El rey Felipe VI asistió este viernes al acto en homenaje al jurista Francisco Tomás y Valiente, asesinado hace tres décadas por la organización terrorista ETA. Durante su intervención, destacó lo increíble que resulta que aún existan personas que justifiquen y no rechacen el terrorismo.
El evento tuvo lugar en el Aula Magna de la Facultad de Derecho de la Universidad Autónoma de Madrid y contó con la asistencia de los reyes, familiares del homenajeado y destacados representantes como el presidente del Tribunal Constitucional, Cándido Conde Pumpido, la presidenta del Consejo de Estado, Carmen Calvo, y el ministro del Interior, Fernando Grande-Marlaska.
Recordando a un maestro y servidor público
Francisco Tomás y Valiente, que fue catedrático de Historia del Derecho en la UAM entre 1980 y 1996 y segundo presidente del Tribunal Constitucional, también fue profesor del actual rey durante su época universitaria (1988-1993).
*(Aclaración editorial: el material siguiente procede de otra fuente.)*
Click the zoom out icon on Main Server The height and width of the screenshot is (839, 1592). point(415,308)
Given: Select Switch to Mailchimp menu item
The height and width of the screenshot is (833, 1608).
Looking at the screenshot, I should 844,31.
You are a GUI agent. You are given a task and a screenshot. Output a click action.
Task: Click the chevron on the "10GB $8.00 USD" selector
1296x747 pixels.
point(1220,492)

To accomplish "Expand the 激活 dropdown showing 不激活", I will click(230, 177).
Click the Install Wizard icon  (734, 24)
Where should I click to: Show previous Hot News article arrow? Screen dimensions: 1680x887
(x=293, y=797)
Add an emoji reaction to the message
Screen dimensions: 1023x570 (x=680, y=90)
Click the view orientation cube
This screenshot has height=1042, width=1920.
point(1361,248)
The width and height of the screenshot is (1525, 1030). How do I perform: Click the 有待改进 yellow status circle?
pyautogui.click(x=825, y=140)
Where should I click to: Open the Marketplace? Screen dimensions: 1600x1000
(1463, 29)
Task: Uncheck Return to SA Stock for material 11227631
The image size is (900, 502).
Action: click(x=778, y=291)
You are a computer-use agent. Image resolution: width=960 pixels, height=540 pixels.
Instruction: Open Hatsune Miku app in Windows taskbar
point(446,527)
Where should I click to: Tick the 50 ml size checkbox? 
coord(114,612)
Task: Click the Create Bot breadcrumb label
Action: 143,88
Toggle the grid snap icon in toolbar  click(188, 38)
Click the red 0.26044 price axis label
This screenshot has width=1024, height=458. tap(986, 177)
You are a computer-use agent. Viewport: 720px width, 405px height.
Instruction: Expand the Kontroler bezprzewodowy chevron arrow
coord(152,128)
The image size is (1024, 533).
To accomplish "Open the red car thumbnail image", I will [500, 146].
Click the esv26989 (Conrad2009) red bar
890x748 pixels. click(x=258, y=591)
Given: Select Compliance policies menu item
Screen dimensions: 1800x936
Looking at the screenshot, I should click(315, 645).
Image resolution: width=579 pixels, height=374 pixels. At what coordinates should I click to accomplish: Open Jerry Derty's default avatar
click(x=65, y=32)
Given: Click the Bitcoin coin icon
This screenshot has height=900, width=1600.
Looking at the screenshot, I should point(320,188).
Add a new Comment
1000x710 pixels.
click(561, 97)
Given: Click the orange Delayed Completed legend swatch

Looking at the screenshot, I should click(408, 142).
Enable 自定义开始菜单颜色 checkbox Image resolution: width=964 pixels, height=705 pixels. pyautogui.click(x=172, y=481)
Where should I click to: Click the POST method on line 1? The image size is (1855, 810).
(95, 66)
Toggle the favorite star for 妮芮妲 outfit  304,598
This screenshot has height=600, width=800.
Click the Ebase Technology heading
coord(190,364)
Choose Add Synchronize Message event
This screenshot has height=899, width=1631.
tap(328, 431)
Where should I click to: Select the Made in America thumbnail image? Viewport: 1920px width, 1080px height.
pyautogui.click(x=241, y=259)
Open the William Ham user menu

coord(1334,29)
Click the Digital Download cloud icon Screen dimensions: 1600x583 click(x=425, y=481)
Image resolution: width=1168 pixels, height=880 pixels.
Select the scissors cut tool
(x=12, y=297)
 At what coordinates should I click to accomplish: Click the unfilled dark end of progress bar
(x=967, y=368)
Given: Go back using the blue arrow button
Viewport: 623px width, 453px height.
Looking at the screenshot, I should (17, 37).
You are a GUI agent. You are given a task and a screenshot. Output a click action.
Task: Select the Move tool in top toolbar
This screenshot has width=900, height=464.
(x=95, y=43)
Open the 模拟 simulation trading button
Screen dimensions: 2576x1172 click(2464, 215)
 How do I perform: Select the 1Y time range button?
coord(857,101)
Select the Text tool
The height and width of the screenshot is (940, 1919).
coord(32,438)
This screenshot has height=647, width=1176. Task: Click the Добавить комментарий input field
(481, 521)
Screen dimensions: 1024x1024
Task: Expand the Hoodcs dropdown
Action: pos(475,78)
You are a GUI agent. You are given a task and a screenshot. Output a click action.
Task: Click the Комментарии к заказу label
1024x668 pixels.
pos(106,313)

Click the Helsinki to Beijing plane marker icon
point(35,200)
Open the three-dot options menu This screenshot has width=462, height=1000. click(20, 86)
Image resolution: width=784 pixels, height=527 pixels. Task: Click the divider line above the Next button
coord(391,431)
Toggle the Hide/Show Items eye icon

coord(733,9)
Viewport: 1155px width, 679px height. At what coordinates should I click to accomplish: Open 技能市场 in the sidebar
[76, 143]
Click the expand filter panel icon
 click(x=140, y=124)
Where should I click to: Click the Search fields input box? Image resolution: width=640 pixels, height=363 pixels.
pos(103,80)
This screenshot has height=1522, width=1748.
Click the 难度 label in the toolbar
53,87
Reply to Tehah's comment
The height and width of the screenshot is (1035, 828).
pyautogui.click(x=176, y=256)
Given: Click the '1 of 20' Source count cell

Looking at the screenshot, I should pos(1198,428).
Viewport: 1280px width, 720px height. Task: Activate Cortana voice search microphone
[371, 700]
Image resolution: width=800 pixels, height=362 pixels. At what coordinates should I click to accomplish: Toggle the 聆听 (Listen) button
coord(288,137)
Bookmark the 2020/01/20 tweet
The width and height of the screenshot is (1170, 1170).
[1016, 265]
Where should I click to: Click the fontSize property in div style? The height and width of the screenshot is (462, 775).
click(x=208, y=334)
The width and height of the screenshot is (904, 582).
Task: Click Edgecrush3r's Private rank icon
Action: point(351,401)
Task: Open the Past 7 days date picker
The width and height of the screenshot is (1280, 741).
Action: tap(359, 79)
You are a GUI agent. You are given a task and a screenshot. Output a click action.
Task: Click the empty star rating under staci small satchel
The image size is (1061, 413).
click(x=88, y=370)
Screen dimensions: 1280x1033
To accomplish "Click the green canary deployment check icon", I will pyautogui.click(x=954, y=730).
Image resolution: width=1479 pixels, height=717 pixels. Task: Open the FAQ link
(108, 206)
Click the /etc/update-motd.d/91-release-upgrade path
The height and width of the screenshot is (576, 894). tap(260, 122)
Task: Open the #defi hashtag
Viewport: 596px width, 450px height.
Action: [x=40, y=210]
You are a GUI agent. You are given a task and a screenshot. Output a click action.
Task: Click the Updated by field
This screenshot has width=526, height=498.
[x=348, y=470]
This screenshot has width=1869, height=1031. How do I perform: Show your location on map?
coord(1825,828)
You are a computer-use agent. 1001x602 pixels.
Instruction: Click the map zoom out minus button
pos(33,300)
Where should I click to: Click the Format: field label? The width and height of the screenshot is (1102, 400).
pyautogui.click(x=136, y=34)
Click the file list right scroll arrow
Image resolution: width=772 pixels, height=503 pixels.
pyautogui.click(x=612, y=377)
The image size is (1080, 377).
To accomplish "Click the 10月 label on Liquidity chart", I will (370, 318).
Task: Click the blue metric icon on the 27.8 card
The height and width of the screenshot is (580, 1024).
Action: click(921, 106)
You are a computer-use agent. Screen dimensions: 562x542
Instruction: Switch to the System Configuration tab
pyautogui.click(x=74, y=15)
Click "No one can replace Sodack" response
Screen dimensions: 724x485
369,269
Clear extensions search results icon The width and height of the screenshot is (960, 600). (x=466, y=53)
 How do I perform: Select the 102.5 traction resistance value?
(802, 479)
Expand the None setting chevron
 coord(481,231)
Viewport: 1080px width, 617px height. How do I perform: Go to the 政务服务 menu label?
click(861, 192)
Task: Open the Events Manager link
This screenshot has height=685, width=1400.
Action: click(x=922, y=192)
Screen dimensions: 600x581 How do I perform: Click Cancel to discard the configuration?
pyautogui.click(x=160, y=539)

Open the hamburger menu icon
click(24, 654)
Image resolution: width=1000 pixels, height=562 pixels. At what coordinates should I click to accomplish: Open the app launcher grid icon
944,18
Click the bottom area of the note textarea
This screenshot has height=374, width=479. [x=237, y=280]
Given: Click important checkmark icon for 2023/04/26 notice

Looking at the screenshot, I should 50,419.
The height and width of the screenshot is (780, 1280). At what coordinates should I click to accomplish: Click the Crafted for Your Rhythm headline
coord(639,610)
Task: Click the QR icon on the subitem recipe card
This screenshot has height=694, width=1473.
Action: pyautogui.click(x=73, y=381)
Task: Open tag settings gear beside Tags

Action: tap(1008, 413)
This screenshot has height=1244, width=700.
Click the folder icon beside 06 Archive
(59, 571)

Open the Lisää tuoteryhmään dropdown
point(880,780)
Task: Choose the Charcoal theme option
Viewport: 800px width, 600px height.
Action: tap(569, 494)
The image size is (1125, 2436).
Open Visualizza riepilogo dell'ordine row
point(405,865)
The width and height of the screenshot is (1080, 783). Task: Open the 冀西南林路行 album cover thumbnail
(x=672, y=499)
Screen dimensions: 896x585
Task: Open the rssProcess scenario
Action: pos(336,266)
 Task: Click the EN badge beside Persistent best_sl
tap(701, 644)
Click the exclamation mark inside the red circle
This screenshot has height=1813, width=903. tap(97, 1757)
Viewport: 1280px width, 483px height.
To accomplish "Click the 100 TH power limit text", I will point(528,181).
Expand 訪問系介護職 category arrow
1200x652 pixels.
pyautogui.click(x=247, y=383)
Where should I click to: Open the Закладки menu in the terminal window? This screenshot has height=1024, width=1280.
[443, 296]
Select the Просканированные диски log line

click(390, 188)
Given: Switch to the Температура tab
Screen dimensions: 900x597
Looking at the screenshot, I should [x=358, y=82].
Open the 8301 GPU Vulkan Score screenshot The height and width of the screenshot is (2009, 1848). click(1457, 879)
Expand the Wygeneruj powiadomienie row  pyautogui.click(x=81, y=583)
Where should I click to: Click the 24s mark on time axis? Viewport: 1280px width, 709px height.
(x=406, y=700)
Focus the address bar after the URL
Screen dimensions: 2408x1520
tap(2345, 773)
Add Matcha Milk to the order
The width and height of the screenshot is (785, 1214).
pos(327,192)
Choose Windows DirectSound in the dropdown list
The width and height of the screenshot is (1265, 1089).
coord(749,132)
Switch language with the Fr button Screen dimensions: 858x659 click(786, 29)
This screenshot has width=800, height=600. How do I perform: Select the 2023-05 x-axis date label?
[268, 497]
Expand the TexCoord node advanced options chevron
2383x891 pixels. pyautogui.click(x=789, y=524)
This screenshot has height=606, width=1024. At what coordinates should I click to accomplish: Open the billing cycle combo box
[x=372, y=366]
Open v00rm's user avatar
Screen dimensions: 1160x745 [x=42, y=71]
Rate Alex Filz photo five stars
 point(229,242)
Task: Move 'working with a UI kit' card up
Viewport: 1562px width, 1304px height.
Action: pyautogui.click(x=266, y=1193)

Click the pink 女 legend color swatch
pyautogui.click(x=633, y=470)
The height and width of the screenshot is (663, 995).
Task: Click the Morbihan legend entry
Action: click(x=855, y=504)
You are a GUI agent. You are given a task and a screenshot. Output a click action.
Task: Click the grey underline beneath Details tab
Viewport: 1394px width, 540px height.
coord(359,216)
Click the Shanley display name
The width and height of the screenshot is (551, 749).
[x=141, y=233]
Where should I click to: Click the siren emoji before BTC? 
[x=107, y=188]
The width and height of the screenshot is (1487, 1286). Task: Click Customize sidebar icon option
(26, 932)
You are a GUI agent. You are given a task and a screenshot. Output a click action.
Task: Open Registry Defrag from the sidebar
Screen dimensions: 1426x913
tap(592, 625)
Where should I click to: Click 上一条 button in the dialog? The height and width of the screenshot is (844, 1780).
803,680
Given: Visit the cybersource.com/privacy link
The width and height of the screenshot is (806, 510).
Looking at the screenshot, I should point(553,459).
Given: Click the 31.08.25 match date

Felipe VI recordó la figura de su mentor, resaltando su profundo conocimiento histórico y dedicación al servicio público: “Su personalidad invitaba a acercarse, pero escucharlo y leerlo generaba una sensación de humildad, no por su estatura, sino por todo lo que quedaba por aprender”, afirmó.
El monarca recordó que el asesinato tuvo lugar el 14 de febrero de 1996 en el despacho universitario de Tomás y Valiente y calificó el acto como “una agresión de extrema brutalidad, diseñada para infundir el terror más puro”. Además, alertó que la violencia pretende destruir la convivencia y la libertad, promoviendo un odio que impide aceptar las diferencias de pensamiento.
La memoria, una responsabilidad ciudadana
Felipe VI subrayó que mantener viva la memoria de las víctimas es una responsabilidad cívica, no una actitud de revancha ni un impedimento para avanzar. En su discurso, hizo mención a todas las víctimas de ETA, incluidas figuras como Ernest Lluch, Manuel Broseta, Gregorio Ordóñez, Miguel Ángel Blanco y cientos de servidores públicos y civiles, muchos de cuyos casos permanecen sin resolver.
“Recordar a quienes defendieron nuestra democracia y convivencia nos enseña que sin memoria no es posible la convivencia”, afirmó, dirigiéndose a las nuevas generaciones para que conozcan la historia y preserven esta enseñanza.
Las manos blancas y un legado de paz
El rey también evocó las manifestaciones ciudadanas tras el atentado, conocidas como las “manos blancas”, que representaron la firme voluntad de la sociedad española en favor de la paz, el diálogo y la no violencia. Por su parte, la rectora de la UAM, Amaya Mendikoetxea, resaltó la vigencia del legado de Tomás y Valiente y la importancia de que los estudiantes actuales mantengan viva la memoria democrática.
Exposición y acto conmemorativo
Los reyes visitaron la exposición In Memoriam Tomás y Valiente. 1996-2026, que repasa la trayectoria profesional del jurista y las reacciones tras su asesinato, incluyendo una reproducción de su despacho con las marcas de los disparos del atentado. Posteriormente, Felipe VI y la reina Letizia realizaron una ofrenda floral junto a los hijos de Tomás y Valiente, seguida de un minuto de silencio en recuerdo del jurista.